The PMDs’ strength in this regard are highlighted in previous studies [1]. Mothers’ satisfaction with PMDs’ treatment in childhood febrile conditions observed in this study is unlikely to be fully explained by their perception of treatment outcome alone. Otherwise the results of this study would not have shown that the majority of mothers were satisfied with PMDs, including some of the mothers whose child either died or recovered with disability. For instance, it does not make sense that a mother would be “satisfied” with the PMDs’ treatment if their child died or recovered with disability.

It might be beneficial to adopt and replicate the PMDs’ business model in PHCs to improve mothers’ satisfaction with PHCs’ service delivery and influence mothers’ health-seeking behaviour and ensure patronage of PHCs in childhood febrile conditions. These findings set an important agenda to explore how PHCs can offer incentives that might influence mothers’ satisfaction with their services in rural areas.

Overall, mothers’ perception and mothers’ satisfaction with PMDs’ treatment of childhood febrile conditions as measured by the test instrument should be interpreted with caution because mothers relied on a long period of memory recall to provide responses. However, the results of the FGDs appear to validate the results obtained with the test instrument.

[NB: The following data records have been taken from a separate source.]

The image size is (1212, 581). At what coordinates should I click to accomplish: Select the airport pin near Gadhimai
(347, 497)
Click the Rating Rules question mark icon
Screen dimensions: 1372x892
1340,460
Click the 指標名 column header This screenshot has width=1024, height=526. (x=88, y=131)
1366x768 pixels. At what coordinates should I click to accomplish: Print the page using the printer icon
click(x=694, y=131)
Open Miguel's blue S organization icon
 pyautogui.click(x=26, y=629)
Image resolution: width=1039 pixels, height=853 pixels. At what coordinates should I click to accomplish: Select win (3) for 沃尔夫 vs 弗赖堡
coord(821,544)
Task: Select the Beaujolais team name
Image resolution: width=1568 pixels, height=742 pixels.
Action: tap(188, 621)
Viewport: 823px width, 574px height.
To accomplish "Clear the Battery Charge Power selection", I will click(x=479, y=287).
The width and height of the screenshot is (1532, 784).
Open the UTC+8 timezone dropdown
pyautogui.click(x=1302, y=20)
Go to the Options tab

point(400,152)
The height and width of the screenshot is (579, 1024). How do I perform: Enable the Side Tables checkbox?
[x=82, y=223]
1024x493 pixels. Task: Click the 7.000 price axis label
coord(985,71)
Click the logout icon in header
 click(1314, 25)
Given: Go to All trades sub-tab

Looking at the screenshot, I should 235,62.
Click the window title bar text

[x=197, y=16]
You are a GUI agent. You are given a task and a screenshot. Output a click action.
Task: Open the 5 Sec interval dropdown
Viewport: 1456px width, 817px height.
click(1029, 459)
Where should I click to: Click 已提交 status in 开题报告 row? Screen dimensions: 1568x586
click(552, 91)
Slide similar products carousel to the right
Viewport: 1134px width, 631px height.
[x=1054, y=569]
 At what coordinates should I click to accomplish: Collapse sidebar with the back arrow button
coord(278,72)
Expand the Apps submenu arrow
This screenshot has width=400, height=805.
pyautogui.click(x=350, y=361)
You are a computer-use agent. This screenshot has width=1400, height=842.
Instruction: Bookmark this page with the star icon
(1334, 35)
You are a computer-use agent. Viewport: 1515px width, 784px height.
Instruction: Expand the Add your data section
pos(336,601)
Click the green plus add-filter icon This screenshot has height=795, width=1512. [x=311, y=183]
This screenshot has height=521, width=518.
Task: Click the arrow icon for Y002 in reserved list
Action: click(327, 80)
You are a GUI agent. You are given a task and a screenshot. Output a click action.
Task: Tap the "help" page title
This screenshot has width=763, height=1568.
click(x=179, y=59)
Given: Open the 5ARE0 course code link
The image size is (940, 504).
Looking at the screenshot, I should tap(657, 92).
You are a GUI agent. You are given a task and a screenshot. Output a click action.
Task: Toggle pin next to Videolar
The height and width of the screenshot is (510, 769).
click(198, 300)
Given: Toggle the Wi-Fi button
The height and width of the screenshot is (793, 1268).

It does appear that the test instrument was reliable, and to a reasonable extent, recorded major trends in mothers’ perception of recovery and mothers’ satisfaction with PMDs in the rural community.

Conclusions

Mothers’ satisfaction could be the key driver of mothers’ health-seeking behaviour and is less likely to be influenced by mothers’ perception of recovery of their child. Mothers’ negative perception of their child’s recovery may not induce proportionate change in mothers’ health-seeking behaviour, which seems to be influenced mainly by mothers’ satisfaction with the positive attributes of PMDs’ personality/practice, which sets an important agenda for PHC reforms.